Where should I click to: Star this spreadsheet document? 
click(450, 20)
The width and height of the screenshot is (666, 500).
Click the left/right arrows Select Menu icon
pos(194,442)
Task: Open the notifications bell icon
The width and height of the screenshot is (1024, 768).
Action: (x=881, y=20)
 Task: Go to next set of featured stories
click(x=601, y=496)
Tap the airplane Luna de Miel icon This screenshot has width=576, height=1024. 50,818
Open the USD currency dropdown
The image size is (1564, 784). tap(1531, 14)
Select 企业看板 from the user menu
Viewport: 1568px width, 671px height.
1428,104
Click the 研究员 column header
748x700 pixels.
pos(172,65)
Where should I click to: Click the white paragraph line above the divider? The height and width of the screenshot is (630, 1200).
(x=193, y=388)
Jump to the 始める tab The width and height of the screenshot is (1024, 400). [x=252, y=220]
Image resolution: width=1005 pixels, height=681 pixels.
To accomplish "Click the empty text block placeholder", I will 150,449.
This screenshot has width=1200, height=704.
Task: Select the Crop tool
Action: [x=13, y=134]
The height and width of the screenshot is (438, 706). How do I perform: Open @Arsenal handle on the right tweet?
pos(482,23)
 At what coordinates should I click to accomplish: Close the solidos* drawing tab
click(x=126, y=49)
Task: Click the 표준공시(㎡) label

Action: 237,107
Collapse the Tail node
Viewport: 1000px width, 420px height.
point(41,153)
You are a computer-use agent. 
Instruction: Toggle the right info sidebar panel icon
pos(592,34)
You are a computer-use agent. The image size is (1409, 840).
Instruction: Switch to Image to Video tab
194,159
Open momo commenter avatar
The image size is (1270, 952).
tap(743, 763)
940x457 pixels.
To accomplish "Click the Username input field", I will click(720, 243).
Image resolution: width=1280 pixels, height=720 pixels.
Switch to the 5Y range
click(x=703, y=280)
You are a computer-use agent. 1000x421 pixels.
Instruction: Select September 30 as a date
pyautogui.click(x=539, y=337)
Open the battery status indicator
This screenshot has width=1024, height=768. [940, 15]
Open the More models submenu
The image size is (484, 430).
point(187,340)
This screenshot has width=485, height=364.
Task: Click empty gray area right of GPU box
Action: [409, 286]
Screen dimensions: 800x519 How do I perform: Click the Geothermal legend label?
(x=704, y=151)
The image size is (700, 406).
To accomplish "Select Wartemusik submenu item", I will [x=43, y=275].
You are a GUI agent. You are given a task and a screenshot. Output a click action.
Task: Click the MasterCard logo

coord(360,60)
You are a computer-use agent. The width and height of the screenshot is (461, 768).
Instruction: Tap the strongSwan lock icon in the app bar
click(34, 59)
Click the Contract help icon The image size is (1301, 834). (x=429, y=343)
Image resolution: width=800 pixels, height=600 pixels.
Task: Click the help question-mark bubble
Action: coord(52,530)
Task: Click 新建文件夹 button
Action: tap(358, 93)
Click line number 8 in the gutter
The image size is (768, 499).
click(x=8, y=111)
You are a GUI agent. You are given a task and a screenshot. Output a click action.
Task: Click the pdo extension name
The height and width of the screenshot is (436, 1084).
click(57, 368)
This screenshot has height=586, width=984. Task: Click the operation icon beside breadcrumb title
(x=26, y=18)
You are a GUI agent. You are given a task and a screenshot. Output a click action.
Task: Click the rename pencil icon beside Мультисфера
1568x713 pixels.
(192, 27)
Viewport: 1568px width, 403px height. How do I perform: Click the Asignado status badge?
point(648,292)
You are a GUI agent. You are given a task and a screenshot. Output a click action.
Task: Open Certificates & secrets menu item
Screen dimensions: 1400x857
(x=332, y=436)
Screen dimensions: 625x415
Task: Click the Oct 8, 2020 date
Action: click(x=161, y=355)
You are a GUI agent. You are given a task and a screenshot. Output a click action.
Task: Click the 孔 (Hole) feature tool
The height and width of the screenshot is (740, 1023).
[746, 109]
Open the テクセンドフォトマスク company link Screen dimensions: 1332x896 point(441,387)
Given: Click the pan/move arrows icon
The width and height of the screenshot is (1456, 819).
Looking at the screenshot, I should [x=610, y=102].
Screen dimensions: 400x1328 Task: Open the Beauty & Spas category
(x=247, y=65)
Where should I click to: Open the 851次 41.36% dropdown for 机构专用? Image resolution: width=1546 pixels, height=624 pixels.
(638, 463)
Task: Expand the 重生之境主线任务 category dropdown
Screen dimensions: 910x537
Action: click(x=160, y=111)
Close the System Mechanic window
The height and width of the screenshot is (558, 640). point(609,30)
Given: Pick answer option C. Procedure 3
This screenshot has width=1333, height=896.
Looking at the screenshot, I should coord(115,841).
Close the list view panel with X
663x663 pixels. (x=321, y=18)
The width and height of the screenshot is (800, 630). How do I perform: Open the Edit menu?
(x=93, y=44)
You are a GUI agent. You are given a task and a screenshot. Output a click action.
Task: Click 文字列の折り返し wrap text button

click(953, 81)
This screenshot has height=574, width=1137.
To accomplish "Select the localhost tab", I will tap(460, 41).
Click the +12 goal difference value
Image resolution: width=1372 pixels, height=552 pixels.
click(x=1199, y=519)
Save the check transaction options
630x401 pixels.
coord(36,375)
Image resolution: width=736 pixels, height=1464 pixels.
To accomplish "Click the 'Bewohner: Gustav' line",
◆ ◆ ◆
WORK TO BE COMPLETED: Among the records, find the lines that contain "computer" and copy each of them.

OUTPUT FOR THIS TASK:
You are a computer-use agent. 
You are a computer-use agent. The image size is (1409, 840).
You are a computer-use agent. 1000x421 pixels.
You are a computer-use agent. The width and height of the screenshot is (461, 768).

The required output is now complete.